Activity categories are broad and cannot measure individual movement, training intensity, adaptive changes, or differences in body composition. Food labels and portion estimates also introduce error, so apparent intake and true intake may differ.

This calculator is intended for generally healthy, non-pregnant adults. Children, teenagers, pregnancy, breastfeeding, recovery from illness, eating-disorder history, and therapeutic diets need professional assessment rather than a generic deficit or surplus.

How To Calibrate The Target

Use the calculated target as a first test, not a permanent prescription. Keep the target stable long enough to see a trend, then compare average intake, average body weight, gym performance, hunger, sleep, and adherence.

If weight is changing faster or slower than expected, adjust in small steps rather than rebuilding the plan from scratch. The maintenance calibration and weight trend tools are designed for this second pass. The maintenance vs calorie deficit guide explains when each target makes sense.

Frequently Asked Questions

What formula does this calorie calculator use?

This calculator estimates basal metabolic rate with the Mifflin-St Jeor equation, then multiplies that baseline by your selected activity level. For men, BMR = 10 x weight(kg) + 6.25 x height(cm) - 5 x age + 5. For women, BMR = 10 x weight(kg) + 6.25 x height(cm) - 5 x age - 161.

Is this a resting calorie calculator?

It includes a resting calorie estimate as the first step, but the final result is a daily goal after activity and your selected deficit, maintenance, or surplus adjustment are applied.

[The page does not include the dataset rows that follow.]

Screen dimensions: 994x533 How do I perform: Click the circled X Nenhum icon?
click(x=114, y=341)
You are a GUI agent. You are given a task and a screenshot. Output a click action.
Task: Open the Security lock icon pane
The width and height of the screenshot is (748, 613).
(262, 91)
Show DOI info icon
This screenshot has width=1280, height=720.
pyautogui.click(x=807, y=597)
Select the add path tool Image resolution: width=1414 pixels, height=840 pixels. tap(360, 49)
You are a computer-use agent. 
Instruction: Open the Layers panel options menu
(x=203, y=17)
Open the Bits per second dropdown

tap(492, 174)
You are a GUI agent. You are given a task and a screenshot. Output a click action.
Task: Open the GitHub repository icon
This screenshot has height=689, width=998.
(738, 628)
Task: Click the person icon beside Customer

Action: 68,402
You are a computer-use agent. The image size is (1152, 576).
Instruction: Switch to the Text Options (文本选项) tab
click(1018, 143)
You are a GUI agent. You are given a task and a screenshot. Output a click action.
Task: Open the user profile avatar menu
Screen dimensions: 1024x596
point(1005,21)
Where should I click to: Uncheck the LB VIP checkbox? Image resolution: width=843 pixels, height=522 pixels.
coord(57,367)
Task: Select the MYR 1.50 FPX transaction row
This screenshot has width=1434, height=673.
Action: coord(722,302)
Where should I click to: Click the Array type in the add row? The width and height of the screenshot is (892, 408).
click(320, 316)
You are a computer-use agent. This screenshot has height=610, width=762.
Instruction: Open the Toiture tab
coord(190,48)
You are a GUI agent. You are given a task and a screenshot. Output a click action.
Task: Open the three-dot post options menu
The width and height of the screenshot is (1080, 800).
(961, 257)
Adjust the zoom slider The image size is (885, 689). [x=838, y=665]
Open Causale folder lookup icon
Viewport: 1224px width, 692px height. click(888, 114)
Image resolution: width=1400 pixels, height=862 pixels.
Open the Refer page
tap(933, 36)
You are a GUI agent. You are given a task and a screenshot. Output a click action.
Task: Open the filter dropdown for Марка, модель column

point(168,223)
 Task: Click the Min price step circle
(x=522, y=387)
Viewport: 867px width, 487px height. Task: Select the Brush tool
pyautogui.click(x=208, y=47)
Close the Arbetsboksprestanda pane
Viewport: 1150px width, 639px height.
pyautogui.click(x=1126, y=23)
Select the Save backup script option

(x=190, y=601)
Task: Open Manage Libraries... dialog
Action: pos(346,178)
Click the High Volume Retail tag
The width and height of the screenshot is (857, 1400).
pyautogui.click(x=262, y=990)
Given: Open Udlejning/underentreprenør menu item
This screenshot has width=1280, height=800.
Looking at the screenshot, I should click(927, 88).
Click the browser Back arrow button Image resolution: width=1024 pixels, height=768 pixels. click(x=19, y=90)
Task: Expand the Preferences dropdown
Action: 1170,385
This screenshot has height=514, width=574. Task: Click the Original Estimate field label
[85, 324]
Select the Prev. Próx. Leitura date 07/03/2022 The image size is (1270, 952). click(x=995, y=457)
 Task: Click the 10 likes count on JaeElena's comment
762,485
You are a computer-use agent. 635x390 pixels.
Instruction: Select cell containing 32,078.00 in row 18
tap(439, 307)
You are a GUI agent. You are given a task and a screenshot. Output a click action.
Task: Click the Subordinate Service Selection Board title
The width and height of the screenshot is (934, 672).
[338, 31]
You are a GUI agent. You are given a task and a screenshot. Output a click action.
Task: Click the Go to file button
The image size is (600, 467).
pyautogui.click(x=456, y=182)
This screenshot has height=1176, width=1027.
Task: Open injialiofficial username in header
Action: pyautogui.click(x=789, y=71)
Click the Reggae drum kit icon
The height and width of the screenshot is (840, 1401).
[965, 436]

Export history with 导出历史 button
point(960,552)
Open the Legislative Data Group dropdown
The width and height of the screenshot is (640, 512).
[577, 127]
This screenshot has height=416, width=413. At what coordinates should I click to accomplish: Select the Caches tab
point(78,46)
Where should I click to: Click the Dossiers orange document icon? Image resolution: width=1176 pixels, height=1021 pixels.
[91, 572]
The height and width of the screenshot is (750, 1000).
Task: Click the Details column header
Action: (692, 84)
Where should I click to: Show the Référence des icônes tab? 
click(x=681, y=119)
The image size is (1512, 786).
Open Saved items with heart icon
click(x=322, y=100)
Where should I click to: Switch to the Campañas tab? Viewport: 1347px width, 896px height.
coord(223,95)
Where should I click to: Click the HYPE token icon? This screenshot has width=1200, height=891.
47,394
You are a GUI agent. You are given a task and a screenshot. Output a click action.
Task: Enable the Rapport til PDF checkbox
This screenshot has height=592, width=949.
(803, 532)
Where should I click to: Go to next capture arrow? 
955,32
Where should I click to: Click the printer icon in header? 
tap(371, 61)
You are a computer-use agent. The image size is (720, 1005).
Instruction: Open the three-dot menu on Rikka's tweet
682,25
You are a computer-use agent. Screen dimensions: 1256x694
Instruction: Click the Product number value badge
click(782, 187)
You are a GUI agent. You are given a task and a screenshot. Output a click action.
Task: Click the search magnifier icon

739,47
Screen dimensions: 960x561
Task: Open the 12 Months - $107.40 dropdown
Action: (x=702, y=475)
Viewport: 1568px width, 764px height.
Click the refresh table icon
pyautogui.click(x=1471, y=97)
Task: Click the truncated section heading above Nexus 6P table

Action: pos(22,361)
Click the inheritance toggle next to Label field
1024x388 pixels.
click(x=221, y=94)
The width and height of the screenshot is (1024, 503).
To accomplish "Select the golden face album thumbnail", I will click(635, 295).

Is this the same as a maintenance calorie calculator?

Maintenance is one option on this page. Choose the 0% goal to use the TDEE-style maintenance estimate without adding a deficit or surplus.

How should I use the result for weight loss?

Choose a disclosed 10% or 20% reduction from estimated maintenance. Percentage-based options scale with the estimate, but they still require real-world monitoring and may not be appropriate for every person.

Why does activity level change my calorie target so much?

Daily movement, training volume, and physically demanding work can add substantial energy expenditure above your resting needs. Choose the activity level that best matches your average week rather than your most active day.

How is this different from the TDEE calculator?

The TDEE page estimates maintenance energy only. This page adds an explicit goal choice and shows the adjustment used to produce a daily planning target.

How often should I adjust my calorie target?

Use the estimate for two to four weeks, track average body weight and energy, then adjust gradually. Daily scale changes are noisy, so weekly averages are more useful than single weigh-ins.

Is a 20% deficit always better than a 10% deficit?

No. A larger deficit can be harder to sustain and may affect training, hunger, mood, or adherence. The smallest adjustment that produces a useful trend is usually easier to evaluate.

Can I use this calculator for muscle gain?

You can use the +5% or +10% options as a starting surplus, but muscle gain also depends on training, protein intake, recovery, and how your body weight changes over several weeks.

Should I eat the same calorie target every day?

You can, but weekly average intake usually matters more than a perfectly identical day. Some people prefer a consistent target, while others adjust around training, appetite, or schedule.

What makes this different from a food calorie counter?

This page does not count calories in foods. It estimates a planning target from body metrics, activity level, and a visible goal adjustment so you can decide what intake range to test.

How do I know if the target is working?

Compare your average intake with a smoothed body-weight trend over two to four weeks. If the trend, hunger, energy, or training response does not match the goal, adjust gradually.